Orson Pratt n’avait jamais vu les plaques, mais comme il était très proche de Joseph Smith et des témoins, sa parole a un grand poids. Il nous dit que les plaques avaient huit pouces sur sept  [20 x 18 cm] et que le volume avait environ six pouces [15 cm], chaque plaque étant à peu près aussi épaisse que le fer-blanc ordinaire. Orson Pratt nous dit aussi que les deux-tiers du volume étaient scellés.

La question est donc : le tiers d’un volume de feuilles de métal de huit pouces sur sept, sur quatre  [20 x 18 x 10 cm] (selon Martin Harris), ou huit sur sept sur six [20 x 18 x 15 cm] (Orson Pratt) pouvait-il contenir suffisamment de plaques, chacune aussi épaisse que le fer-blanc, pour fournir la place nécessaire pour la totalité du texte du Livre de Mormon ?
····················
CONSIGNE À SUIVRE
Reprenez le passage sur les plaques du Livre de Mormon à partir des mots « Orson Pratt n’avait » et jusqu’à « volume étaient scellés. » inclus, en substituant « papier » à « fer-blanc ».

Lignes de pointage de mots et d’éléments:
····················
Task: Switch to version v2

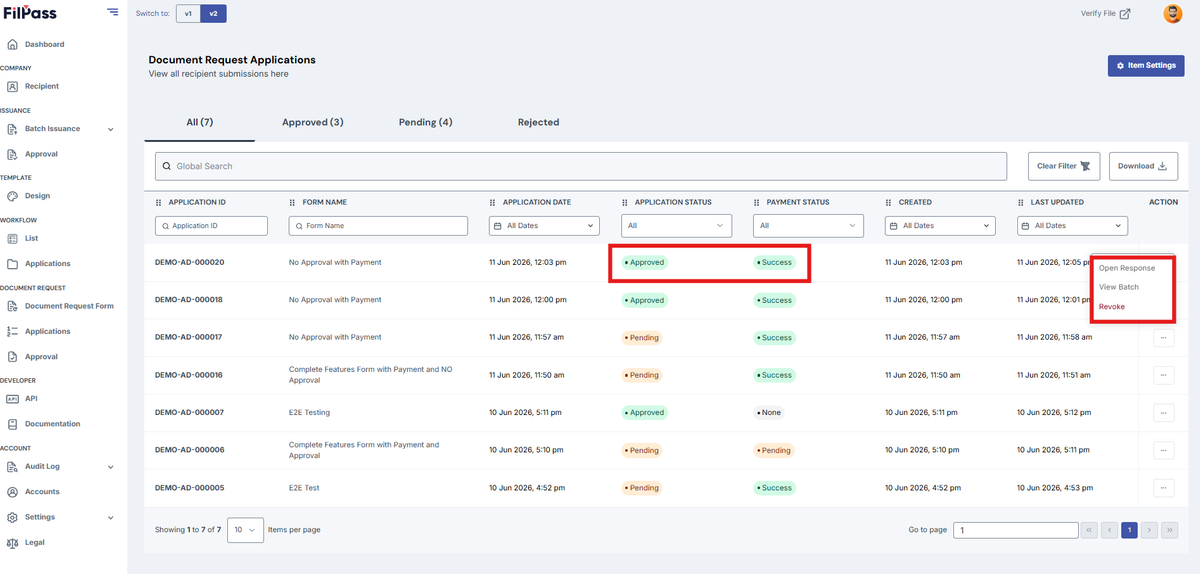Action: click(213, 14)
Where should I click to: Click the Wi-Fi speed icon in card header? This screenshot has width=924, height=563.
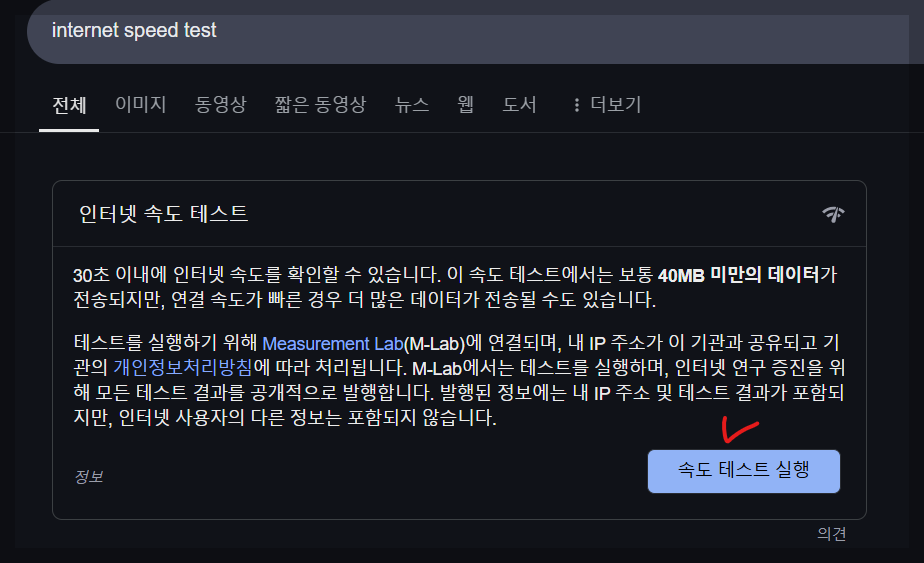coord(833,214)
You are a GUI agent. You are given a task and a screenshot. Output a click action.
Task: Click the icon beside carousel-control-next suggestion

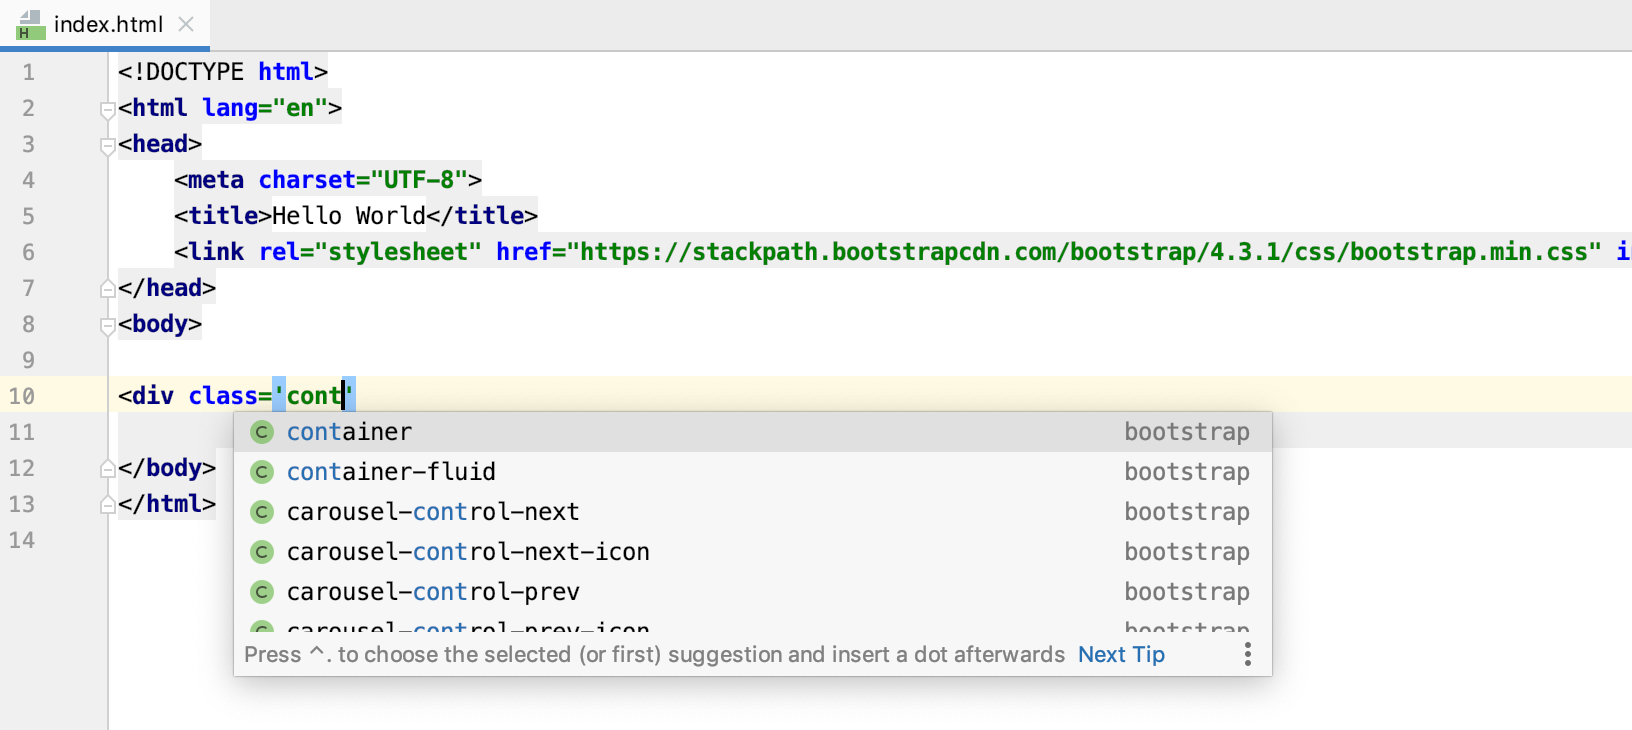[262, 512]
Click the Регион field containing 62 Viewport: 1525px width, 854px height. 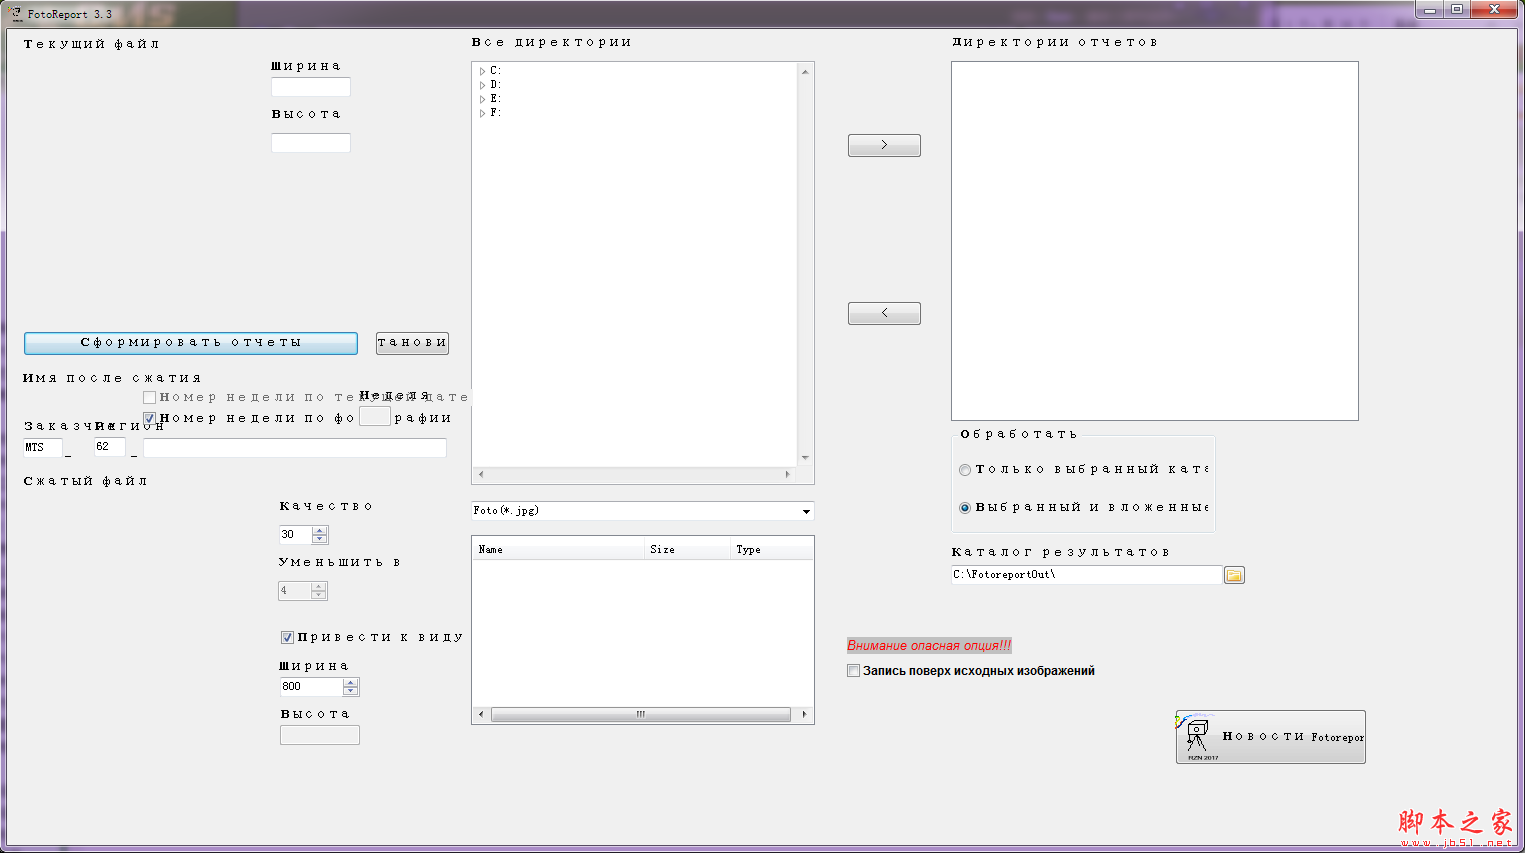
····················
RÉSULTAT DE LA CONSIGNE
Orson Pratt n’avait jamais vu les plaques, mais comme il était très proche de Joseph Smith et des témoins, sa parole a un grand poids. Il nous dit que les plaques avaient huit pouces sur sept  [20 x 18 cm] et que le volume avait environ six pouces [15 cm], chaque plaque étant à peu près aussi épaisse que le papier ordinaire. Orson Pratt nous dit aussi que les deux-tiers du volume étaient scellés.